Menurut para pakar berdasarkan aturan prinsip dasar dari UNCLOS dan hukum internasional, ada dua kondisi : Pertama adalah semua metode diplomatik harus dicoba. Antara Tiongkok dan Filipina, ada saluran negosiasi diplomatik dan mekanisme dialog normal untuk menyelesaikan sengketa Laut Tiongkok Selatan yang masih belum dicoba, jadi tidak semua metode diplomatik telah dicoba. Ini bisa dianggap melanggar prinsip dasar hukum internsional yang harus dipatuhi.
Belum lama ini, seorang mantan pegawai senior dalam urusan maritim di Filipian di Dempartemen Kemenlu Filipina—Albert Encomiena mengatakan dalam sebuah wawancara, bahwa selama dalam pemerintahan Aquino III, Departemen Kemenlu Filipina percaya bahwa sejak lebih dari 50 putaran negosiasi antara Tiongkok dan Filipina telah dilakukan antara tahun 1995 dan 2012, dan sengketa belum juga terselesaikan, maka semua itu menyebabkan diajukan ke pengadilan arbitrase.

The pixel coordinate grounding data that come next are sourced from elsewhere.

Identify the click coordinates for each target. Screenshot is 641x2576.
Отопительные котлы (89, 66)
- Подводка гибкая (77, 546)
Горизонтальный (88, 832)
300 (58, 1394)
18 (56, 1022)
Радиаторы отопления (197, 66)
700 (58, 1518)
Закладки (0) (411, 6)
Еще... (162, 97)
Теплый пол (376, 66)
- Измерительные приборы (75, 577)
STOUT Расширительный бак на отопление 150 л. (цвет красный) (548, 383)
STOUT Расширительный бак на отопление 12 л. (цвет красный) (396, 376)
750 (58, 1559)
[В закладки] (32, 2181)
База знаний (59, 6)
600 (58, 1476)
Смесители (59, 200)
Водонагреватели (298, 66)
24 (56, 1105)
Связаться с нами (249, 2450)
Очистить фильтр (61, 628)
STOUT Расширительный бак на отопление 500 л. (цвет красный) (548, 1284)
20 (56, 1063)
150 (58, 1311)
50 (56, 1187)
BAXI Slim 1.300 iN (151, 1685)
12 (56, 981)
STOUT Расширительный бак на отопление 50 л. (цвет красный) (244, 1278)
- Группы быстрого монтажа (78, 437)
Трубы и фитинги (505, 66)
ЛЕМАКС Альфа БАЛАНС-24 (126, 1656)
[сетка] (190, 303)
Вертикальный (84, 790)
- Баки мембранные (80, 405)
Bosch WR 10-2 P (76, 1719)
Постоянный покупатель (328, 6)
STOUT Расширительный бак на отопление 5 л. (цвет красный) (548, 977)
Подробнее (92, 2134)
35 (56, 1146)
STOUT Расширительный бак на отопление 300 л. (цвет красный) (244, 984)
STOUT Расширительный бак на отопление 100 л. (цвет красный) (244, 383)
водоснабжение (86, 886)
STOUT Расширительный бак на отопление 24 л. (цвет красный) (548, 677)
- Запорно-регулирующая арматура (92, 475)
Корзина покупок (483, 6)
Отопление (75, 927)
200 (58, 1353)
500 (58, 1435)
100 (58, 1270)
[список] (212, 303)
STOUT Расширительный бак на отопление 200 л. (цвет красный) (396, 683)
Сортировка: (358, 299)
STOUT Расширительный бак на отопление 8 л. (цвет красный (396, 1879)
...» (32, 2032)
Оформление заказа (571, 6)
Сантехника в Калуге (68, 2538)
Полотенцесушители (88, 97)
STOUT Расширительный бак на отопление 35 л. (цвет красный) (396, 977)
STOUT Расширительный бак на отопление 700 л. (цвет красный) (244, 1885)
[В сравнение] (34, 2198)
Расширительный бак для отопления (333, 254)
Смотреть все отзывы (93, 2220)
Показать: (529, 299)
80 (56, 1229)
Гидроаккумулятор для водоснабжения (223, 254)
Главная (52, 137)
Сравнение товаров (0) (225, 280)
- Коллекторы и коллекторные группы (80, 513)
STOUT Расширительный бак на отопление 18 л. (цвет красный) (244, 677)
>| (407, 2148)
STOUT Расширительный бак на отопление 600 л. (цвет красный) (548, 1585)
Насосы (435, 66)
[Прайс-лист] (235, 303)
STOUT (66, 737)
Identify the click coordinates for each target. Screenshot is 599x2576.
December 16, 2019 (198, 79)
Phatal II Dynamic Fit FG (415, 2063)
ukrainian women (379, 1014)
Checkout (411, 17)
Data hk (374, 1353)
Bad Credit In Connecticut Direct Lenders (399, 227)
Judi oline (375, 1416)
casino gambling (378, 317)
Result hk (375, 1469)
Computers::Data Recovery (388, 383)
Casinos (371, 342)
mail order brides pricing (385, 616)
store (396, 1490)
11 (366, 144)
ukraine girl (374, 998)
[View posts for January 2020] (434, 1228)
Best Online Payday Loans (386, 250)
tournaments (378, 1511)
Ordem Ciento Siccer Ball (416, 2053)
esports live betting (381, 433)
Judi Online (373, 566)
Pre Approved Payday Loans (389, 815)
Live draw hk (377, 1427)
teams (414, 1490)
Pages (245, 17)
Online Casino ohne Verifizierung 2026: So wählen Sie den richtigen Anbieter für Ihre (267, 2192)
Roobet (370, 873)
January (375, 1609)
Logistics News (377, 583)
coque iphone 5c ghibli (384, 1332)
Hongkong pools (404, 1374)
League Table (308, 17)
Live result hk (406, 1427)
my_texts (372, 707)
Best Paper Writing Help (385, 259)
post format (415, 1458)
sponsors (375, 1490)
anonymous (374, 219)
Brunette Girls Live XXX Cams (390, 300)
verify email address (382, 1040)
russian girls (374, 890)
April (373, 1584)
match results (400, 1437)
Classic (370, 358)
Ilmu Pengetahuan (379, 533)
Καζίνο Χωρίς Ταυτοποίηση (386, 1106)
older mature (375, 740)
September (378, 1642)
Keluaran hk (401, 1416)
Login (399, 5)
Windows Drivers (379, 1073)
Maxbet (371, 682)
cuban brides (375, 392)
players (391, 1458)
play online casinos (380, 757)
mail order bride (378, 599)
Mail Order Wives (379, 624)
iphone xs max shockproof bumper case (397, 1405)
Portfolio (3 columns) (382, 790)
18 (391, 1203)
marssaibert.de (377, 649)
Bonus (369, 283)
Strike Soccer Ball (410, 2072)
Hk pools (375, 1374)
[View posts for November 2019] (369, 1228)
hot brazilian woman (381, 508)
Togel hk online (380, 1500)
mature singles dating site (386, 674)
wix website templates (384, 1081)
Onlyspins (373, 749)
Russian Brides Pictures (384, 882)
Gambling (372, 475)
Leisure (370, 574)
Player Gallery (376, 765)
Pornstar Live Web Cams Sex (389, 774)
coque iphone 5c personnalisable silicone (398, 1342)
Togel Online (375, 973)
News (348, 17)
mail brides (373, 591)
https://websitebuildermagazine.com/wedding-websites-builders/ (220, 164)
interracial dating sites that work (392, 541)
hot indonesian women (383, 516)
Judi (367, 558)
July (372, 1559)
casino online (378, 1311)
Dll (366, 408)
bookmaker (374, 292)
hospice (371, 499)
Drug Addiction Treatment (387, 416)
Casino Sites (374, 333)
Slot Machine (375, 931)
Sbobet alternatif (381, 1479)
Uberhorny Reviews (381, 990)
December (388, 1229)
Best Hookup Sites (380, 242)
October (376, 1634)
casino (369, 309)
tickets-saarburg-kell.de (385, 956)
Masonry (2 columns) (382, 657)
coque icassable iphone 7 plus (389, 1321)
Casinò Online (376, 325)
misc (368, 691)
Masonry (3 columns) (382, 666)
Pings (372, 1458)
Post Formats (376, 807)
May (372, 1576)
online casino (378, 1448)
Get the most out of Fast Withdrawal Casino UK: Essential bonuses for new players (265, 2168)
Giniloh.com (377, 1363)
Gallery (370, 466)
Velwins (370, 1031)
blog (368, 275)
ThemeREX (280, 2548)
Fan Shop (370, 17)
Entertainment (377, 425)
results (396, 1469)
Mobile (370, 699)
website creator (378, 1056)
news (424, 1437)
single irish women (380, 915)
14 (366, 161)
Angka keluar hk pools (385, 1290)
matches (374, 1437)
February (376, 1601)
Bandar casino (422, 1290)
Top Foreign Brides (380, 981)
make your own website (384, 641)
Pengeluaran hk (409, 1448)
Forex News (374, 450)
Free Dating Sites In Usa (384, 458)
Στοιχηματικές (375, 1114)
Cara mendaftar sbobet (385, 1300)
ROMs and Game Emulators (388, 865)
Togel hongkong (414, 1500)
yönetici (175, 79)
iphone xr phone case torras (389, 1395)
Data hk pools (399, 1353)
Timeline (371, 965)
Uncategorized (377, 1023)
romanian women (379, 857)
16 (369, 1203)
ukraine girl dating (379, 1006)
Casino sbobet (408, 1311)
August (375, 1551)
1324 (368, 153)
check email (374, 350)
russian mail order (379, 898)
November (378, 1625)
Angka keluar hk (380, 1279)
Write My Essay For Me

Tapi semua itu Kemenlu Filipina telah bohong, karena pada saat itu dia yang bertanggung jawab atas masalah ini. Dan dia tahu semua detail dari peristiwa ini, Tiongkok telah  terus menerus meminta Filipina untuk bernegosiasi, tapi Filipina tidak pernah merespon.
Untuk hari ini, Tiongkok masih mengatakan kepada Filipina bahwa kita masih bisa duduk dan berbicara—pintu Tiongkok selalu terbuka untuk berbicara, tapi Filipina terus menolak negosiasi dan konsultasi dengan kami.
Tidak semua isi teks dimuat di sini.